Valdur Rosenvald’s side of the story
How we met
I met Johanna for the first time at Kolgata congregation in 2011. She was sitting there with Reelika, and after the service I went to introduce myself. It turned out they were young women from Saaremaa who had come to the mainland to study. Johanna and I soon started seeing each other regularly — she joined our youth group activities and we shared some university subjects. I remember sitting with her in a particularly boring lecture when Henri Lehtsaar invited me to play disc golf. I decided to go and asked Johanna to come along. I was absolutely sure she wouldn’t — she seemed far too well-behaved to skip lectures. But to my great surprise, she joined. My understanding of her changed at that moment. I realised she’s a girl who dares to skip lectures.
A growing friendship
In October 2012, I went to serve in the Jõhvi Viru infantry battalion. I called friends whenever I could. I thought I was calling everyone equally, but some people claim I actually called Johanna more than anyone else. It seemed suspicious to them.
I know there was a time we started going for runs together. I even remember the first time — Johanna lived on Roosi Street, and I showed up at her door and invited her along. She said she’d already had a tough workout that day, but again, to my great surprise, she came. Our friendship grew deeper and we did many wonderful things together with Kolgata’s youth community. Unfortunately, I don’t remember any of the details.
The beginning
In spring 2014, I realised our “friendship” had become so close that we needed to have a conversation. I wrote in my diary on 8 April 2014: “I discovered I think about Johanna a lot.” I decided to take some time away — went to Männimets to think and pray about the way forward.
On 20 May, Johanna had to submit the rough draft of her bachelor’s thesis. I called her a quarter before midnight to ask how it went. She called me back at midnight to say it had gone well — and then invited me for a walk. We talked and walked until we got caught in a thunderstorm. We took shelter under the roof of the Biomeedikum building, and Johanna asked if she was more than a friend to me. I told her I really liked her. And just to mention it — we hugged.
We prayed to find our way forward. There was one obstacle: Johanna had decided to stay single for the rest of her life, believing she could serve God better that way. Our final decision came on 16 June 2014. After praying and reflecting, Johanna had come to the conclusion that she could serve God in marriage too — it would just be different. That day, our relationship began, and our first official date took place at Kapriis café in Tartu.
The proposal
Two years went by quickly. We came to know each other closely. We’ve gotten along wonderfully — we haven’t had a single serious argument, even when I’ve tried to start one. But I’ll admit the time hasn’t always been easy. Difficulties teach people, and through them we’ve come to know ourselves, each other, and God better.
In April, I told Johanna we could take a hike together.
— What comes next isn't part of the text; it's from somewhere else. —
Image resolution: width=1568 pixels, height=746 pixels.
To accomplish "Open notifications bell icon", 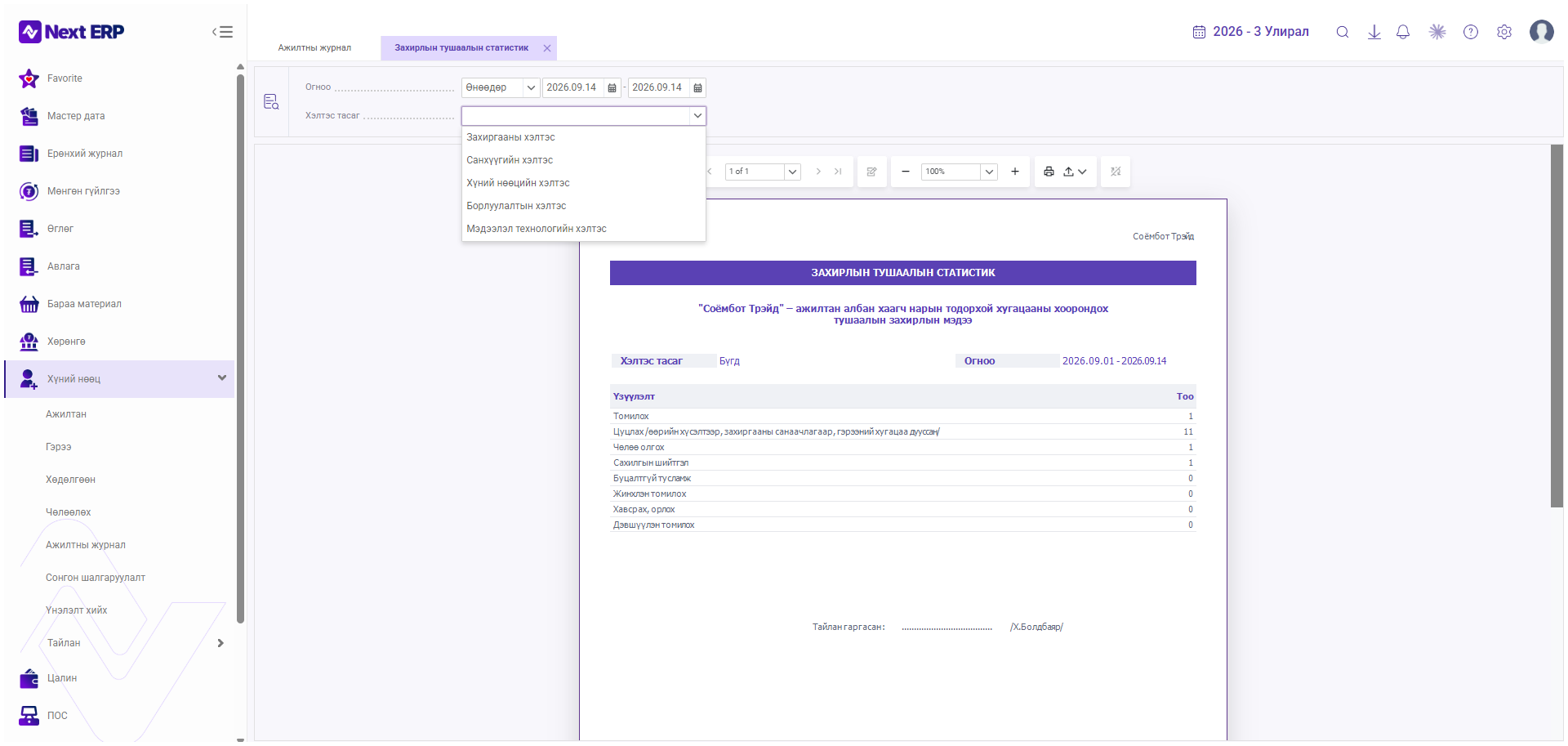I will (1403, 32).
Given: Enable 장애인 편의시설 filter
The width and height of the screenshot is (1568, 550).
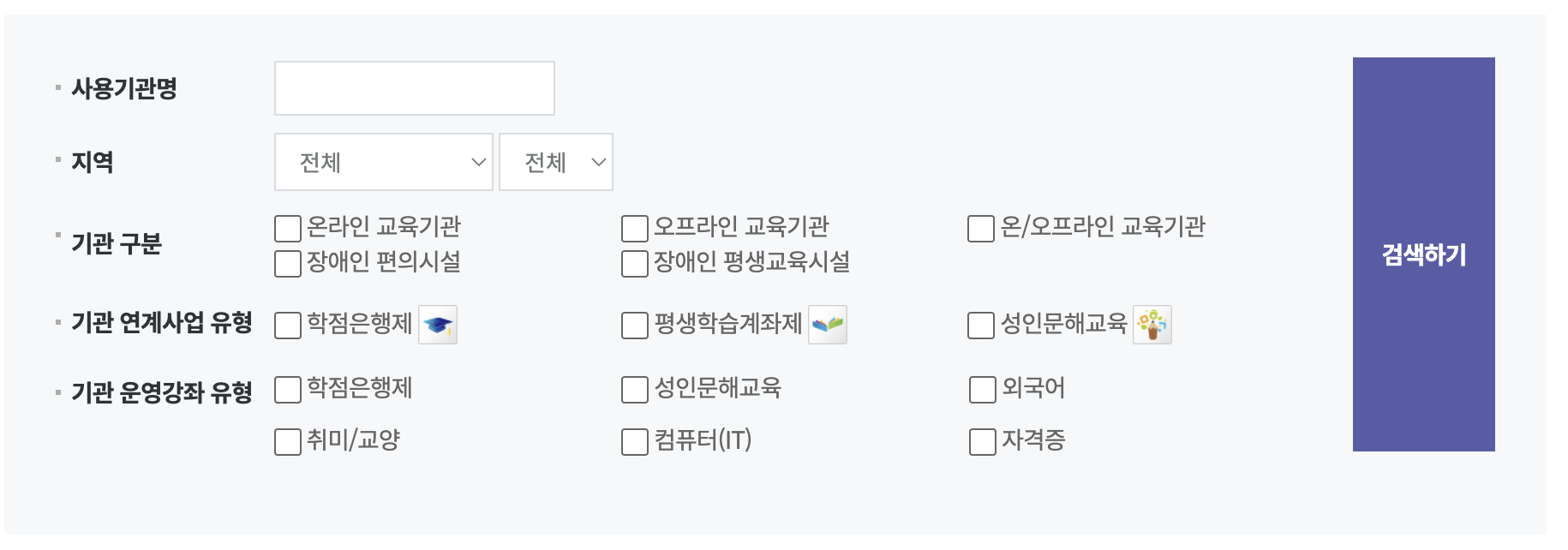Looking at the screenshot, I should 286,263.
She agreed and planned a weekend off. I didn’t tell her where we were going and we left the city. I had bought a lot of food — by accident, rather too much. Johanna looked at it, and seeing cheese and sausages, asked: “Are we going to visit Mati?” It was incredible, because I had initially planned to stop at Mati Lohu’s place. She knew our destination just from the food. After spending the night at Mati’s, we flew from Riga to Stavanger, Norway.
We climbed to the top of Preikestolen — the famous Pulpit Rock, 604 metres above the fjord. On the way up, we stopped three times to pray for our relationship. Once at the top, I asked: “Johanna Toplaan, will you marry me?” She thought for six seconds and said yes.
I’m not usually an emotional person, but it made me cry like a baby. We ran back down fast because the last bus was leaving — and I kept crying even on the bus. I think the thought of this decision being for life touched me deeply.
#Rosenvalds
If you’re reading this story, everything has probably gone well and we’re married. We are grateful to God, who brought us together and has kept us together. There’s little chance we would have met outside the church — it was our first and main meeting place. We believe the purpose of marriage is to help each other become clearer reflections of God’s love. I hope and pray we’re on our way there.